____ DATASET

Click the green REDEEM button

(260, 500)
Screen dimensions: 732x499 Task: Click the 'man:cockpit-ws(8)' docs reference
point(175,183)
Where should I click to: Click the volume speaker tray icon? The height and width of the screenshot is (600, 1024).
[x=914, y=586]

________

EXERCISE DESCRIPTION: Retype the data above line for line, with no changes.

REPLY TO THE TASK:
Click the green REDEEM button

(260, 500)
Screen dimensions: 732x499 Task: Click the 'man:cockpit-ws(8)' docs reference
point(175,183)
Where should I click to: Click the volume speaker tray icon? The height and width of the screenshot is (600, 1024).
[x=914, y=586]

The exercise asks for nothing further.